[[ EXERCISE DATA, beginning ]]

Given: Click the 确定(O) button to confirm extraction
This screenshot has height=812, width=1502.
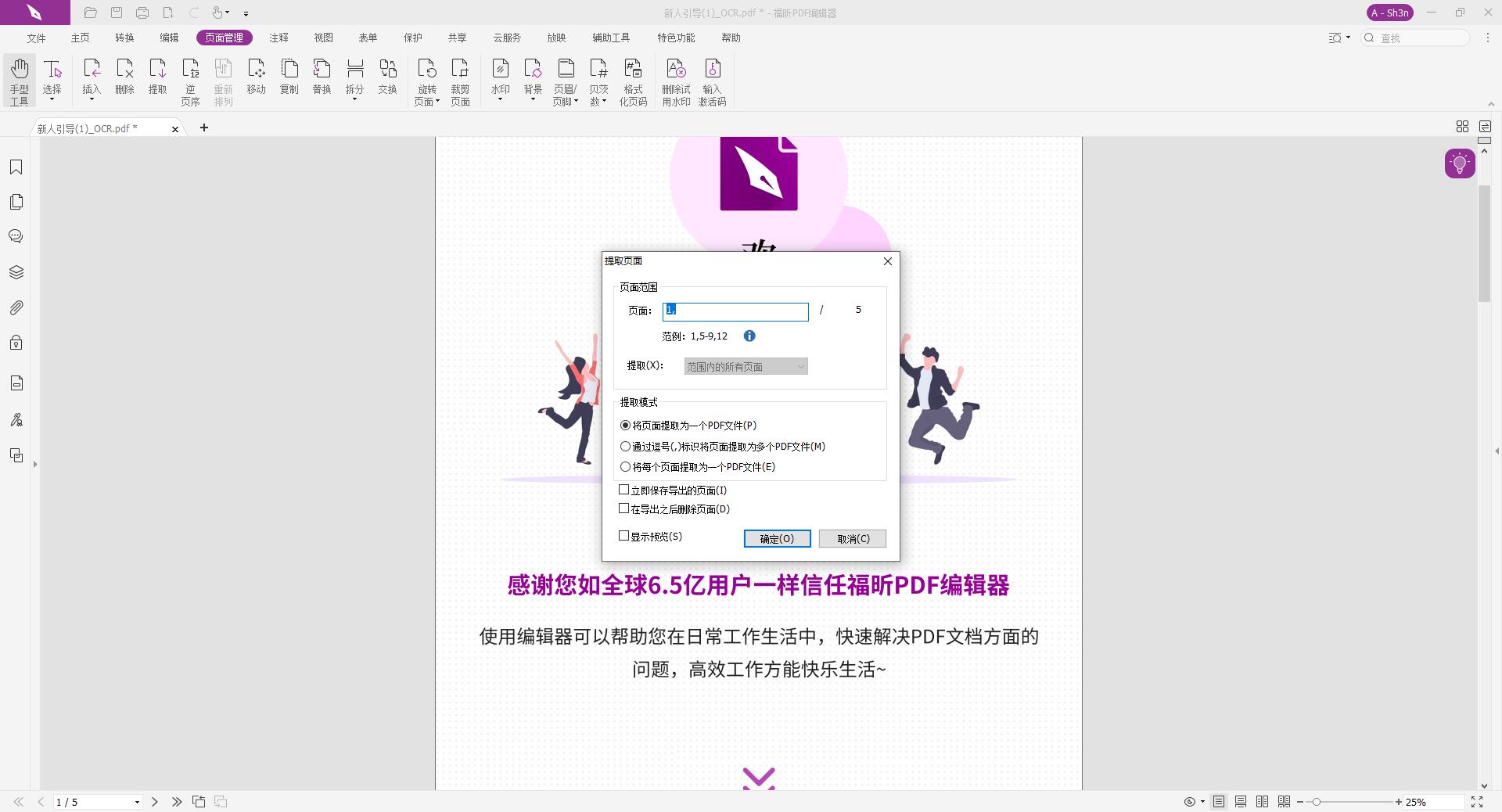Looking at the screenshot, I should pos(776,539).
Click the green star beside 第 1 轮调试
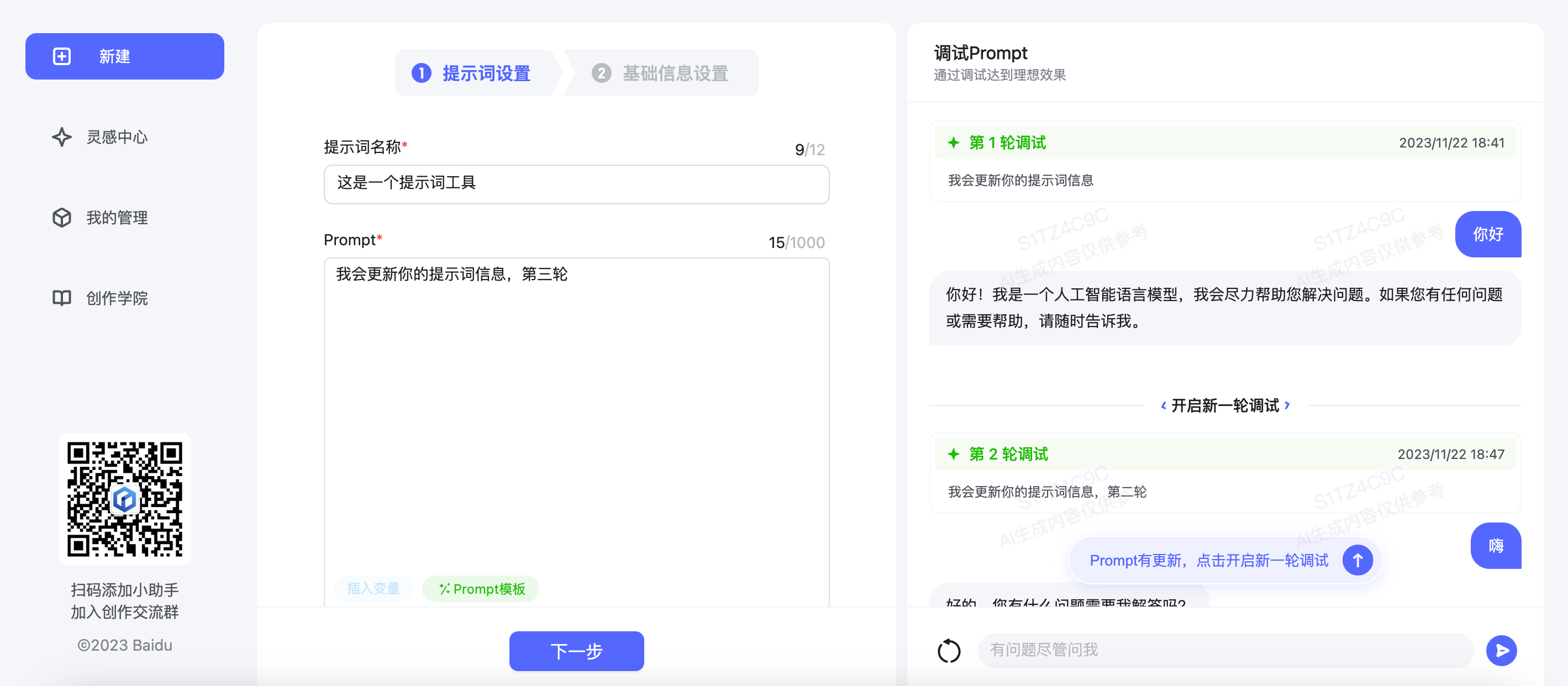Screen dimensions: 1568x686 point(953,143)
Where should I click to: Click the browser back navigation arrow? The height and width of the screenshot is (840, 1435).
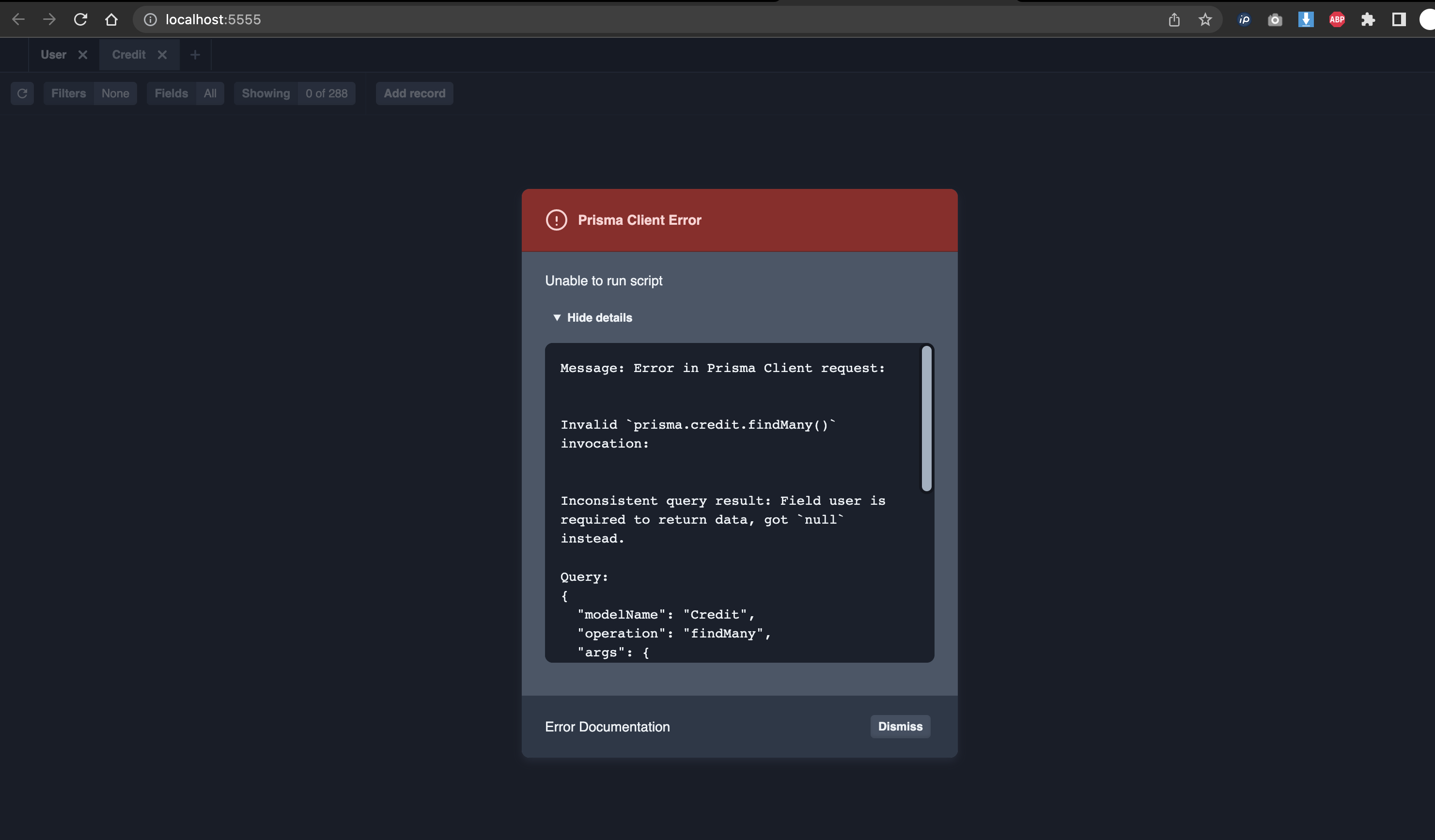tap(18, 19)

[[ EXERCISE DATA, end ]]

Pictures stay out, but every record above is to be returned exactly.

> _SOLUTION TO THE EXERCISE_
Given: Click the 确定(O) button to confirm extraction
This screenshot has height=812, width=1502.
Looking at the screenshot, I should pos(776,539).
Click the green star beside 第 1 轮调试
Screen dimensions: 1568x686 point(953,143)
Where should I click to: Click the browser back navigation arrow? The height and width of the screenshot is (840, 1435).
tap(18, 19)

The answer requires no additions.